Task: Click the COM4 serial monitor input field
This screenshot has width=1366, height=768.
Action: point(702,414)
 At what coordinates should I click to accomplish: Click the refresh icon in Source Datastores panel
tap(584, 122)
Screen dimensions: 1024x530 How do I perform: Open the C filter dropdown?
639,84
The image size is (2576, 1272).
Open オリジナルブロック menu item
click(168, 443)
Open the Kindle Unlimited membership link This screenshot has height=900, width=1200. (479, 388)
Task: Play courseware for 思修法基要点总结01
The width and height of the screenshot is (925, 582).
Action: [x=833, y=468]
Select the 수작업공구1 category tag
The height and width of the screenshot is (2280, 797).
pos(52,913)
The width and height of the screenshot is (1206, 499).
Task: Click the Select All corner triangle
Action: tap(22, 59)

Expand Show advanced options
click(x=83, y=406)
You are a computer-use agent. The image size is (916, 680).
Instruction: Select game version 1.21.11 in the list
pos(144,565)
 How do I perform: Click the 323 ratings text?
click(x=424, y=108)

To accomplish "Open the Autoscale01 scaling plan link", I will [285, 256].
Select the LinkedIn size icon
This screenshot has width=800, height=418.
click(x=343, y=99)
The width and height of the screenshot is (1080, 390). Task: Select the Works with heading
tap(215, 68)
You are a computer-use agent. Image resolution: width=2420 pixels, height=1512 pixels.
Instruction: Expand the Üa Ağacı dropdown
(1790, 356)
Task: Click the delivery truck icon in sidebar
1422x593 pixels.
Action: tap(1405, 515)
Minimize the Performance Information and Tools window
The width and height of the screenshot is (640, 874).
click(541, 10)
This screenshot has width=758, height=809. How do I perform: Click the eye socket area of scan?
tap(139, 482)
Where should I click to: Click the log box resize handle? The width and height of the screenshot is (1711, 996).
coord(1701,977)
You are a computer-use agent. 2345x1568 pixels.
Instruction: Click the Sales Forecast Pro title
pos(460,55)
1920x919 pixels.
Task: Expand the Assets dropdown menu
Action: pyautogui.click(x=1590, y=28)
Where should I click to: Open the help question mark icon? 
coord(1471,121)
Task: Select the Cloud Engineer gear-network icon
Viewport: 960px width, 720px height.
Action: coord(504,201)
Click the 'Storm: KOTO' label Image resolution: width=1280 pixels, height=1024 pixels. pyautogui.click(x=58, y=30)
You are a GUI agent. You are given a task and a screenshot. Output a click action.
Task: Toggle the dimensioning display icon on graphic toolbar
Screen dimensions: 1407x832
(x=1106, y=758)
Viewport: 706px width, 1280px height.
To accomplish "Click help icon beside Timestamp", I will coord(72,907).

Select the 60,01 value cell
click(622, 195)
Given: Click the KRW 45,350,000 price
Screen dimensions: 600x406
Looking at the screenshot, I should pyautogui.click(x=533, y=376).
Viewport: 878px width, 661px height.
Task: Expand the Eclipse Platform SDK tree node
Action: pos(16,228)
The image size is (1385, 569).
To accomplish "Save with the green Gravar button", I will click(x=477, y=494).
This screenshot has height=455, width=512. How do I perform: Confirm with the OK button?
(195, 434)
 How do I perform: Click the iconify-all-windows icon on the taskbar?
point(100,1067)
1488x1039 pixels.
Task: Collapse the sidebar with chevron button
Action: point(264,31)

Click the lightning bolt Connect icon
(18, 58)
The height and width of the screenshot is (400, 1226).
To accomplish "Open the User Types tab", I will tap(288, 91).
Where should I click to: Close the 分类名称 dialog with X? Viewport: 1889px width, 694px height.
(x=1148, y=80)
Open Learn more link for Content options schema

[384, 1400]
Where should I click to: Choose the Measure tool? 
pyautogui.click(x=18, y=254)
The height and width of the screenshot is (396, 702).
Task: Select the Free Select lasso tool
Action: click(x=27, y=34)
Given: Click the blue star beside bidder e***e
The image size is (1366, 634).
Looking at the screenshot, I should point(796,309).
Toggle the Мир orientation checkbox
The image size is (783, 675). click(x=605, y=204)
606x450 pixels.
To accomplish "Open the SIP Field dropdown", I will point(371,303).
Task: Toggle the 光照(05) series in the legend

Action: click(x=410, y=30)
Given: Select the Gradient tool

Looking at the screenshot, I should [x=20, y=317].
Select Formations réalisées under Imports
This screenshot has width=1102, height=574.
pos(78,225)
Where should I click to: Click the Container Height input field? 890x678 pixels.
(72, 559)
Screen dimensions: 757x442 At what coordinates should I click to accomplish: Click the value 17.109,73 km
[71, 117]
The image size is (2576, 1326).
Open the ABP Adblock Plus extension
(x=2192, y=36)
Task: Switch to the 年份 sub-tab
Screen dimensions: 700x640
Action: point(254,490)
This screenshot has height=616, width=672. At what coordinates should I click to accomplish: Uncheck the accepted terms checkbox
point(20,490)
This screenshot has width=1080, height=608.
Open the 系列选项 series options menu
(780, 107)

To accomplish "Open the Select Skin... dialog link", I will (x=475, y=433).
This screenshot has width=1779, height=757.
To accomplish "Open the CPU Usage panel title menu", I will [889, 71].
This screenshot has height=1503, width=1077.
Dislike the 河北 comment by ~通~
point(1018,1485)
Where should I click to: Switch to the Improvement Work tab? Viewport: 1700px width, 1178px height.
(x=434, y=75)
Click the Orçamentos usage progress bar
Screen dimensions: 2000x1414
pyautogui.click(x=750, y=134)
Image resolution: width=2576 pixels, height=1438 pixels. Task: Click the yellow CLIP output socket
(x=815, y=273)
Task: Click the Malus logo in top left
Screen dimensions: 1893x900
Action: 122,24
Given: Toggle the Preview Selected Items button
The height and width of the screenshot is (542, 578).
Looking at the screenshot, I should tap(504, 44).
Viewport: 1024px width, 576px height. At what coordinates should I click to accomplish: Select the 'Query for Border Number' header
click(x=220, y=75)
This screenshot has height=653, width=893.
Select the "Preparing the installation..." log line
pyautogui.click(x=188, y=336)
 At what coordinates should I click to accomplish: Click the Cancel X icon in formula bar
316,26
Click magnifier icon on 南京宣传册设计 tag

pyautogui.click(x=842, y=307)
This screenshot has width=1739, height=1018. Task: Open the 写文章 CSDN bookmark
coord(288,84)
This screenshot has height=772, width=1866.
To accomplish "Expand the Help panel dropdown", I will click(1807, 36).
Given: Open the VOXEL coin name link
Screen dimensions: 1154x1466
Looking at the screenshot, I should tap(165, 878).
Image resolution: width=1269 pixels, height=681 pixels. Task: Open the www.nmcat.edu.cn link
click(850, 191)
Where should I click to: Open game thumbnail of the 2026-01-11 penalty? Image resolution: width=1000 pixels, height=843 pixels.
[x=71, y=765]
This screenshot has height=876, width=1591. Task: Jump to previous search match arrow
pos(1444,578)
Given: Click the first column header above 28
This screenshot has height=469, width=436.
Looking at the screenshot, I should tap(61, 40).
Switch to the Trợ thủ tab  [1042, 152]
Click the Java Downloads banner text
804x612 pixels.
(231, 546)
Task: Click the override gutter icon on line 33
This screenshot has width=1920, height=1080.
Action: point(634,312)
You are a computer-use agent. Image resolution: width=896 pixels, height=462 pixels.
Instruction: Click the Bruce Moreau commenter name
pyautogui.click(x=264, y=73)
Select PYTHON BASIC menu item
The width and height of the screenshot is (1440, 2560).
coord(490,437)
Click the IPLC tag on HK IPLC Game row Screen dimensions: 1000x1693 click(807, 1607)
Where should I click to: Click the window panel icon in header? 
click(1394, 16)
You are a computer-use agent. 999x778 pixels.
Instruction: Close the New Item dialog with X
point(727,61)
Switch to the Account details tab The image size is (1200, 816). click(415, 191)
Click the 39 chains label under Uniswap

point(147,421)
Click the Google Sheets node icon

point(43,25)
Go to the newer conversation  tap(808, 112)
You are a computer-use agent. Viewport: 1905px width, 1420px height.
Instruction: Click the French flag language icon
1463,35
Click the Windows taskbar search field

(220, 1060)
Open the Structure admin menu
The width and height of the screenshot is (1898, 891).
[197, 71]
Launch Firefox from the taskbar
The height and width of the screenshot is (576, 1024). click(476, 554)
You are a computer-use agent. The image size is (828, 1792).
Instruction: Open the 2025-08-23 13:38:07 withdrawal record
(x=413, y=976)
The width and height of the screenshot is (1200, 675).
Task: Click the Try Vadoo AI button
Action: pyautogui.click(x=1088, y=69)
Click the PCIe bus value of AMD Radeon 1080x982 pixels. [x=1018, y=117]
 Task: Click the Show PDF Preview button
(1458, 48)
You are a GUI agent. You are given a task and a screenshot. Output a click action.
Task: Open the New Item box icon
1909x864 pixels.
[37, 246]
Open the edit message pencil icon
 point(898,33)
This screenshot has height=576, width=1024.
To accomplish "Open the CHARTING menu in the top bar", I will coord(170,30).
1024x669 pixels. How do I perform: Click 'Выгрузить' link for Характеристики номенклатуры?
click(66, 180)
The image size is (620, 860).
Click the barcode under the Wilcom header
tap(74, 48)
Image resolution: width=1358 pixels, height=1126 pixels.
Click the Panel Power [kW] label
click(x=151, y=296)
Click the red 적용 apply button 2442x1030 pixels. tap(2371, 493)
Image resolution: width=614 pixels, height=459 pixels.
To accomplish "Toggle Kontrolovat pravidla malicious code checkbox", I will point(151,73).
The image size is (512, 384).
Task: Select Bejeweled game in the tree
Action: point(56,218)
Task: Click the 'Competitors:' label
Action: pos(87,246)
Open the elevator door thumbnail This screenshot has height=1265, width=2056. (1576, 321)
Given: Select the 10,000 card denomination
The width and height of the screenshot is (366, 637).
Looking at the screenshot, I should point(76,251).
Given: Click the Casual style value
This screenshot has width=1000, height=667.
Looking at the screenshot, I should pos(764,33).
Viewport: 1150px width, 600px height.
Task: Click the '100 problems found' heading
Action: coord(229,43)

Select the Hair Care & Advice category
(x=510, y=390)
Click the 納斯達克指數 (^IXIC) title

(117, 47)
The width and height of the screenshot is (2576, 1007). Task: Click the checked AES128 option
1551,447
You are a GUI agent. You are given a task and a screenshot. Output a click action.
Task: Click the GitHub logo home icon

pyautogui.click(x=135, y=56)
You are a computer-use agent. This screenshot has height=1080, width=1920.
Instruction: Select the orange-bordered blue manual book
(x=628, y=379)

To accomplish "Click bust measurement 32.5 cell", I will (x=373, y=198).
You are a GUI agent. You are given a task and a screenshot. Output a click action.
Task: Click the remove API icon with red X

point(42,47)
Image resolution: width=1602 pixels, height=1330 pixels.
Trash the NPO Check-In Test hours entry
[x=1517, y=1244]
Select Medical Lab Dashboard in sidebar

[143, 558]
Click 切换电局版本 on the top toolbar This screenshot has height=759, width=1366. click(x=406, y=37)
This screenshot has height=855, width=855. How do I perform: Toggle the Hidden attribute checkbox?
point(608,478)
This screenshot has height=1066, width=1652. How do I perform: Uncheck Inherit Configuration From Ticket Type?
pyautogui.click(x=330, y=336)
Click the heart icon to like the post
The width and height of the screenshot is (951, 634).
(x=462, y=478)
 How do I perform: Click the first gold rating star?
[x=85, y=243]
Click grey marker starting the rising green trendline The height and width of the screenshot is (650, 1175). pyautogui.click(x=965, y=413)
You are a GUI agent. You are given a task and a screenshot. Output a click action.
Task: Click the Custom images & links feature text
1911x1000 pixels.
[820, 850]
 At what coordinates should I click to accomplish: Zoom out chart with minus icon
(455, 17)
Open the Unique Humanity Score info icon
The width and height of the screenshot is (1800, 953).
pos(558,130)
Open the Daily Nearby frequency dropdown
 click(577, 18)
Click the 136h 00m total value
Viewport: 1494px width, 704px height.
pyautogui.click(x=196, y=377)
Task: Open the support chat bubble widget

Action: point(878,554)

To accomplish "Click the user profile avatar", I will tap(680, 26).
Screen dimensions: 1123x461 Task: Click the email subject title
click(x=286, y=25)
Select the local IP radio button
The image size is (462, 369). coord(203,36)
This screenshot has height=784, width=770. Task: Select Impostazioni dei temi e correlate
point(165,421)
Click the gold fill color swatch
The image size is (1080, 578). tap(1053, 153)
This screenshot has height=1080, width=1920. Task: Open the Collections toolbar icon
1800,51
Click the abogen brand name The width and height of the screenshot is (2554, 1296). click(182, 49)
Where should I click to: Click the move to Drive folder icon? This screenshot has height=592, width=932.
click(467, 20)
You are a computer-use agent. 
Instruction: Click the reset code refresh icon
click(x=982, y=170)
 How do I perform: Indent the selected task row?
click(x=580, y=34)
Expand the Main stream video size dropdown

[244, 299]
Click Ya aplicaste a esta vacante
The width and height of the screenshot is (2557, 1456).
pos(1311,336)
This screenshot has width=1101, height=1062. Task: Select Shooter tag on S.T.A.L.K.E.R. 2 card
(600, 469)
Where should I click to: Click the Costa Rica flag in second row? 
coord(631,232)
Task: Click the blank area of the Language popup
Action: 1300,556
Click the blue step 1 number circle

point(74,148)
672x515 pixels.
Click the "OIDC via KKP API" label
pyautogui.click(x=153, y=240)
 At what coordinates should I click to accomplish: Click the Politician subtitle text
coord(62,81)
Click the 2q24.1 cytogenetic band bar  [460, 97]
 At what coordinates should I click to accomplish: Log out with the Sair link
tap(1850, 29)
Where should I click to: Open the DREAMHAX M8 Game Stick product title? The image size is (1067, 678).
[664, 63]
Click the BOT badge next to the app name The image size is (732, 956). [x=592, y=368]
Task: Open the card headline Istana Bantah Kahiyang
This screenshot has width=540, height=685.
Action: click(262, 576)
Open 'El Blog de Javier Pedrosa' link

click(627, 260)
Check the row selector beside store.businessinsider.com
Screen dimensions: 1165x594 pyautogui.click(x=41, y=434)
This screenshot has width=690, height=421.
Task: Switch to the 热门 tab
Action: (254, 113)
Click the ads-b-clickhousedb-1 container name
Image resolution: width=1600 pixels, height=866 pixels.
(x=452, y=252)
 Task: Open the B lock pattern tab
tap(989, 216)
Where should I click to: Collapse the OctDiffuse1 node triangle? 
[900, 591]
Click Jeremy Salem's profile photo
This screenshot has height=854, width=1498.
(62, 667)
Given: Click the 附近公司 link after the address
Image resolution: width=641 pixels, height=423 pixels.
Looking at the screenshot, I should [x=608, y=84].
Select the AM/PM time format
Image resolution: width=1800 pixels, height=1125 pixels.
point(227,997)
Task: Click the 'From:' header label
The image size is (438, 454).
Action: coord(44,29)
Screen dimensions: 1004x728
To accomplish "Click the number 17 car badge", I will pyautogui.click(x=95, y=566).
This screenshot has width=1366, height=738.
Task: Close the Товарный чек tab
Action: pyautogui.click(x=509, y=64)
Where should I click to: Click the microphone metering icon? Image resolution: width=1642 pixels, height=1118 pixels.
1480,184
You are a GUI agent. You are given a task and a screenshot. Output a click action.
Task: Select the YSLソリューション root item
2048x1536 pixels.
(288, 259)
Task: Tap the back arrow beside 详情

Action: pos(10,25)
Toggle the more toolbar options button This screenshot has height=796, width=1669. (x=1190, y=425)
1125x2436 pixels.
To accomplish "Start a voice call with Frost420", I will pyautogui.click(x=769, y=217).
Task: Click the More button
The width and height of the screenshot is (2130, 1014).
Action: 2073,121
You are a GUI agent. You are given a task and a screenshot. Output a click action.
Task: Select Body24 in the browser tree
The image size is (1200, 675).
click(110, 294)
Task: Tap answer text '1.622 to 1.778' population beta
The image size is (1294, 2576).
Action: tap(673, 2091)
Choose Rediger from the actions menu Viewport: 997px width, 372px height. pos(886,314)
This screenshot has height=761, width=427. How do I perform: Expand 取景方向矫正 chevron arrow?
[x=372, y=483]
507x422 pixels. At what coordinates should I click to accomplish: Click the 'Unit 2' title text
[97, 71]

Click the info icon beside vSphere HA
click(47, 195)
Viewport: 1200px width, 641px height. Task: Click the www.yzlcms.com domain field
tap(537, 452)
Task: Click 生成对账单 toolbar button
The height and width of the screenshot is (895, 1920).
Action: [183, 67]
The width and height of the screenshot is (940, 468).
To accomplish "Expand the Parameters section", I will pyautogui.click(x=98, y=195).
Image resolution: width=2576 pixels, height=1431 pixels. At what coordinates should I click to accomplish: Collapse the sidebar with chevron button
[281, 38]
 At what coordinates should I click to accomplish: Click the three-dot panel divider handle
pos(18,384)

DO THIS —
Lay out the records as a Markdown table with the columns Row and Line, starting at the line that contains "Image resolution: width=1358" and ending at the line that contains "Action: coord(229,43)". Number each row and omit any blank lines.

CORRECT RESPONSE —
| Row | Line |
|---|---|
| 1 | Image resolution: width=1358 pixels, height=1126 pixels. |
| 2 | Click the Panel Power [kW] label |
| 3 | click(x=151, y=296) |
| 4 | Click the red 적용 apply button 2442x1030 pixels. tap(2371, 493) |
| 5 | Image resolution: width=614 pixels, height=459 pixels. |
| 6 | To accomplish "Toggle Kontrolovat pravidla malicious code checkbox", I will point(151,73). |
| 7 | The image size is (512, 384). |
| 8 | Task: Select Bejeweled game in the tree |
| 9 | Action: point(56,218) |
| 10 | Task: Click the 'Competitors:' label |
| 11 | Action: pos(87,246) |
| 12 | Open the elevator door thumbnail This screenshot has height=1265, width=2056. (1576, 321) |
| 13 | Given: Select the 10,000 card denomination |
| 14 | The width and height of the screenshot is (366, 637). |
| 15 | Looking at the screenshot, I should point(76,251). |
| 16 | Given: Click the Casual style value |
| 17 | This screenshot has width=1000, height=667. |
| 18 | Looking at the screenshot, I should pos(764,33). |
| 19 | Viewport: 1150px width, 600px height. |
| 20 | Task: Click the '100 problems found' heading |
| 21 | Action: coord(229,43) |